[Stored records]
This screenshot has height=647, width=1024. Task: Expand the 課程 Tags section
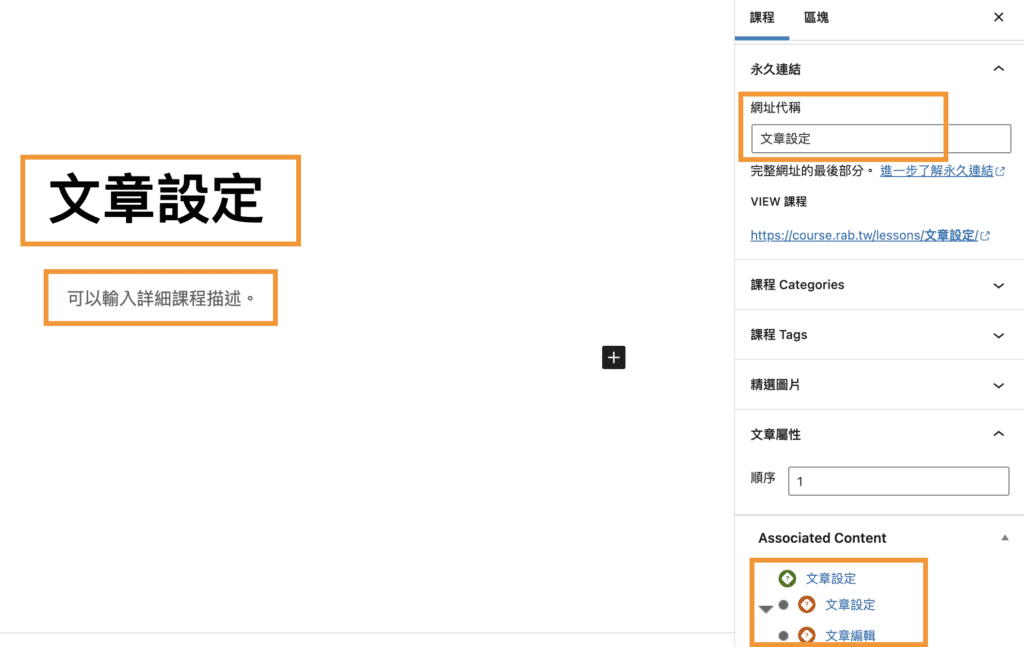[998, 334]
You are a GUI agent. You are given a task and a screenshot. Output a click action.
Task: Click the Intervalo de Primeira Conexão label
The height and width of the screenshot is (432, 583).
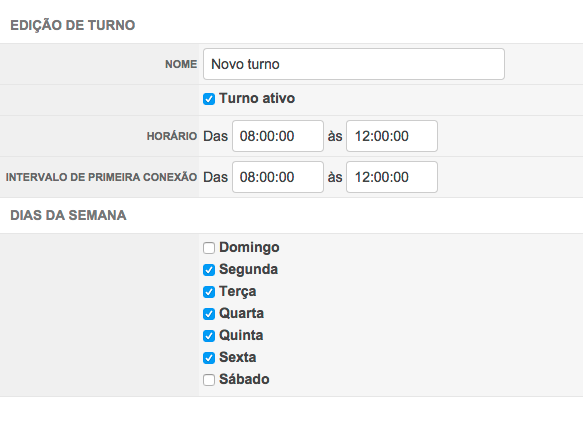click(101, 177)
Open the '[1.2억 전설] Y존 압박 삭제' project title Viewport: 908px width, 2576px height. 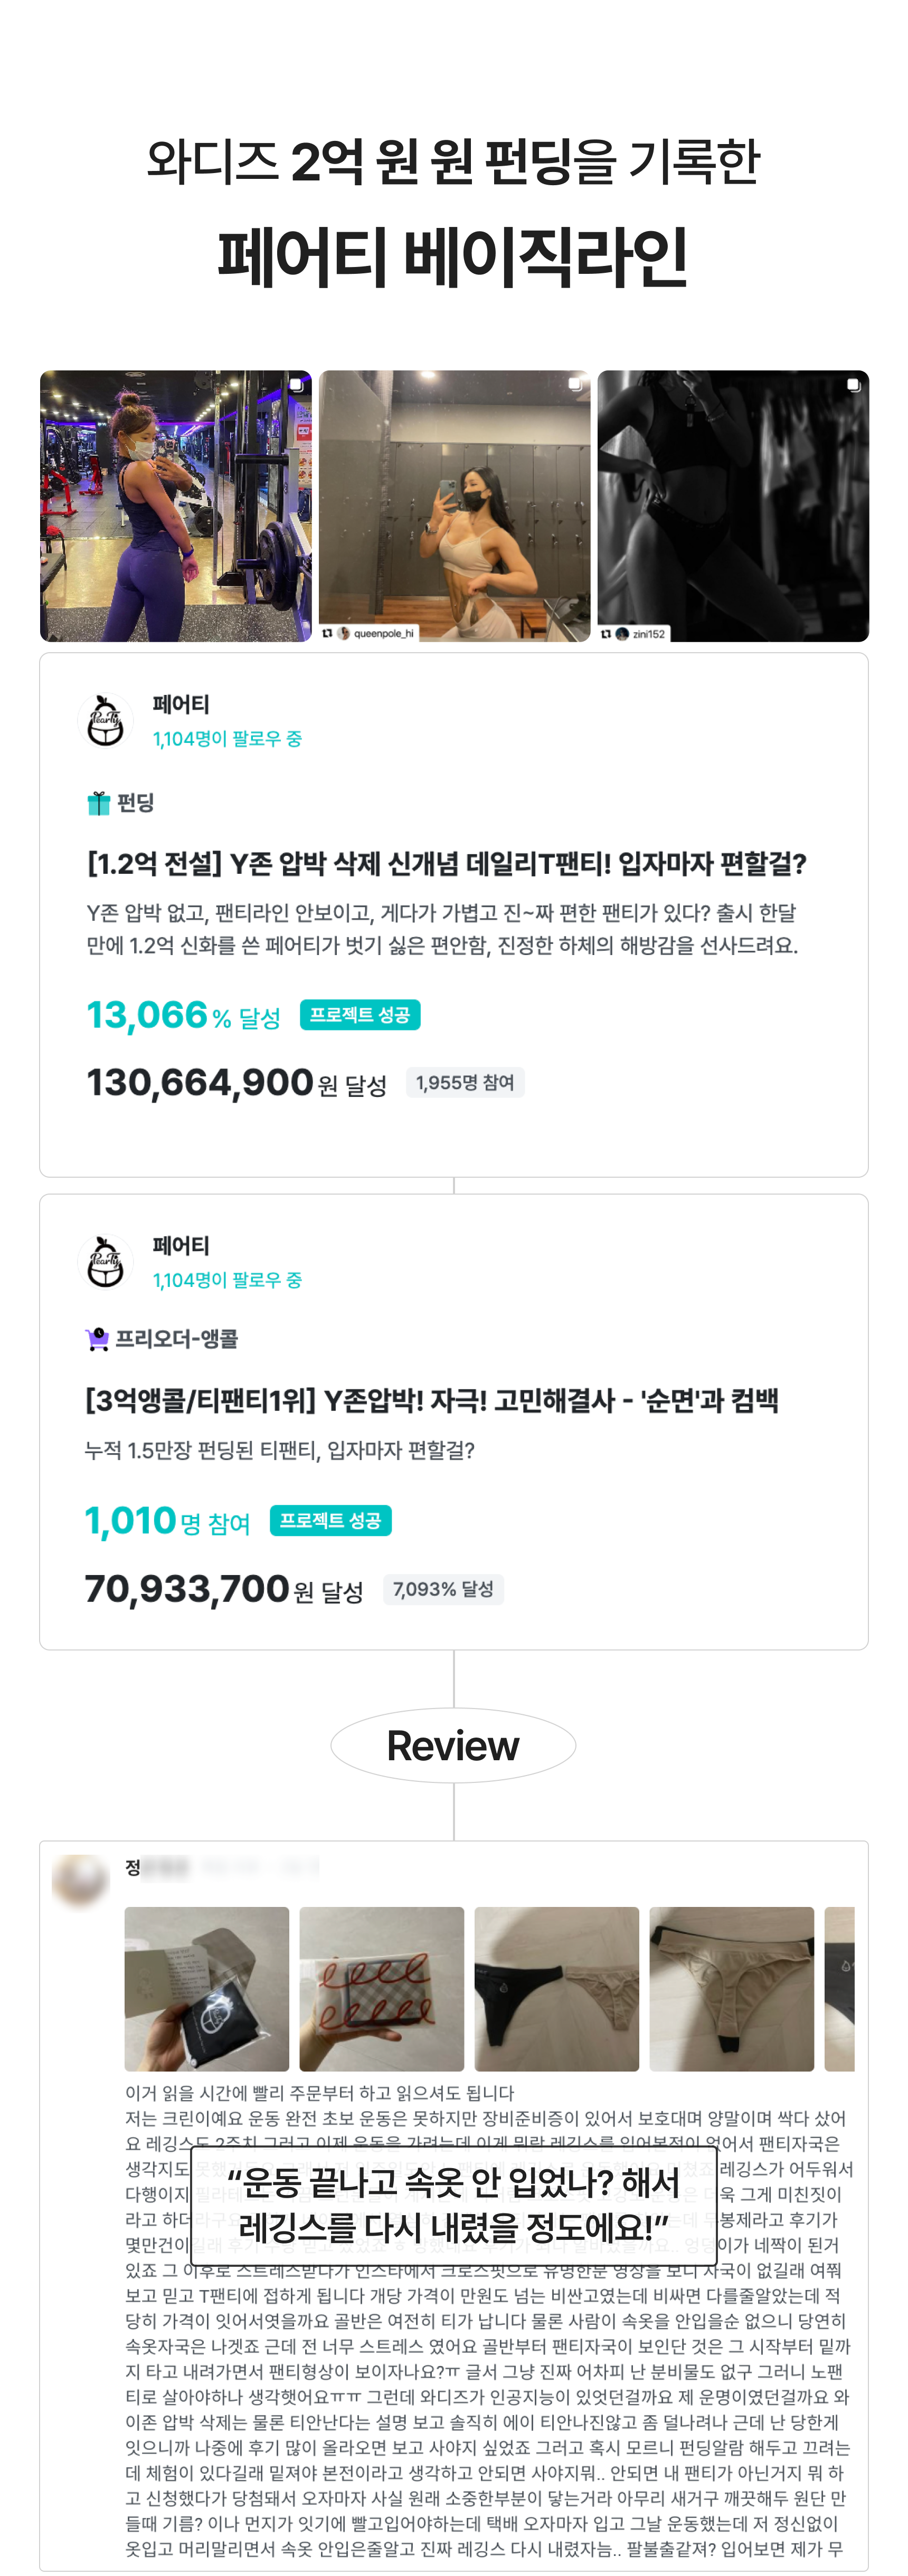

*TASK ITEM*: A verbatim copy of every record is required, with all pictures excluded.

*SOLUTION TO THIS PROBLEM*:
This screenshot has height=647, width=1024. Task: Expand the 課程 Tags section
[998, 334]
You are a GUI agent. You are given a task and a screenshot. Output a click action.
Task: Click the Intervalo de Primeira Conexão label
The height and width of the screenshot is (432, 583).
click(101, 177)
Open the '[1.2억 전설] Y존 압박 삭제' project title Viewport: 908px width, 2576px height. 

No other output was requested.